====== LISTED RECORDS ======

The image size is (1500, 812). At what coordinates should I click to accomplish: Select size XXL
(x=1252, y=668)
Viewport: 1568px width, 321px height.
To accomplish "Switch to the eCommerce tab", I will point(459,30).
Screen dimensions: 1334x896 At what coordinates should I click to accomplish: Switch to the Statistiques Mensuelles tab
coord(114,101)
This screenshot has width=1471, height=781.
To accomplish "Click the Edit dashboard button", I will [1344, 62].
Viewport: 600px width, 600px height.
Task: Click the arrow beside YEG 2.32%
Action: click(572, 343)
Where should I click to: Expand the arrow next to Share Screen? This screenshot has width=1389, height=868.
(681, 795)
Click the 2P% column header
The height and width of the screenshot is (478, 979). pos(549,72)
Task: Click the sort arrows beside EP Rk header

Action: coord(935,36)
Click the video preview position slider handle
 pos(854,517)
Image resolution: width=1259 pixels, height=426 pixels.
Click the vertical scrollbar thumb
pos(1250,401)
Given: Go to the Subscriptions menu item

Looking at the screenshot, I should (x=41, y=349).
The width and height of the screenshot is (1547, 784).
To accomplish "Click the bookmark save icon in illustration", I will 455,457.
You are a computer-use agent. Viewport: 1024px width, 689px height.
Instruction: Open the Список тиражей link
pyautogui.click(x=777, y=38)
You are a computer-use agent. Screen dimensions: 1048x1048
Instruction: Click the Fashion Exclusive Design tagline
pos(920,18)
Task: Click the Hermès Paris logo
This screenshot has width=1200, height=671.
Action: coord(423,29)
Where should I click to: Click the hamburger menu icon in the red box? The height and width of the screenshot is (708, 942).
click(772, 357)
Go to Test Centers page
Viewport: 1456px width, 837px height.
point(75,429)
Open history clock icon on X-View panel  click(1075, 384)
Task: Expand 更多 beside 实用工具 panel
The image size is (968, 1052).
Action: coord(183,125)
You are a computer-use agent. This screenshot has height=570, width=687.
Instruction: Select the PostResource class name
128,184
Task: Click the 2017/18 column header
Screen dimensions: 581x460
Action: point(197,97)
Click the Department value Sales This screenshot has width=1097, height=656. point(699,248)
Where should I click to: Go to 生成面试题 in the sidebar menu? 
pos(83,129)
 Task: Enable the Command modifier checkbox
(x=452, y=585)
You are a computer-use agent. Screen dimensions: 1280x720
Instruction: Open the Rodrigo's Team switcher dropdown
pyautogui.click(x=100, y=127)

======

▶ **TASK PROMPT**:
Copy all of the lines above without changing anything.

▶ **COMPLETED EXERCISE**:
The image size is (1500, 812). At what coordinates should I click to accomplish: Select size XXL
(x=1252, y=668)
Viewport: 1568px width, 321px height.
To accomplish "Switch to the eCommerce tab", I will point(459,30).
Screen dimensions: 1334x896 At what coordinates should I click to accomplish: Switch to the Statistiques Mensuelles tab
coord(114,101)
This screenshot has width=1471, height=781.
To accomplish "Click the Edit dashboard button", I will [1344, 62].
Viewport: 600px width, 600px height.
Task: Click the arrow beside YEG 2.32%
Action: click(572, 343)
Where should I click to: Expand the arrow next to Share Screen? This screenshot has width=1389, height=868.
(681, 795)
Click the 2P% column header
The height and width of the screenshot is (478, 979). pos(549,72)
Task: Click the sort arrows beside EP Rk header

Action: coord(935,36)
Click the video preview position slider handle
 pos(854,517)
Image resolution: width=1259 pixels, height=426 pixels.
Click the vertical scrollbar thumb
pos(1250,401)
Given: Go to the Subscriptions menu item

Looking at the screenshot, I should (x=41, y=349).
The width and height of the screenshot is (1547, 784).
To accomplish "Click the bookmark save icon in illustration", I will 455,457.
You are a computer-use agent. Viewport: 1024px width, 689px height.
Instruction: Open the Список тиражей link
pyautogui.click(x=777, y=38)
You are a computer-use agent. Screen dimensions: 1048x1048
Instruction: Click the Fashion Exclusive Design tagline
pos(920,18)
Task: Click the Hermès Paris logo
This screenshot has width=1200, height=671.
Action: coord(423,29)
Where should I click to: Click the hamburger menu icon in the red box? The height and width of the screenshot is (708, 942).
click(772, 357)
Go to Test Centers page
Viewport: 1456px width, 837px height.
point(75,429)
Open history clock icon on X-View panel  click(1075, 384)
Task: Expand 更多 beside 实用工具 panel
The image size is (968, 1052).
Action: coord(183,125)
You are a computer-use agent. This screenshot has height=570, width=687.
Instruction: Select the PostResource class name
128,184
Task: Click the 2017/18 column header
Screen dimensions: 581x460
Action: point(197,97)
Click the Department value Sales This screenshot has width=1097, height=656. point(699,248)
Where should I click to: Go to 生成面试题 in the sidebar menu? 
pos(83,129)
 Task: Enable the Command modifier checkbox
(x=452, y=585)
You are a computer-use agent. Screen dimensions: 1280x720
Instruction: Open the Rodrigo's Team switcher dropdown
pyautogui.click(x=100, y=127)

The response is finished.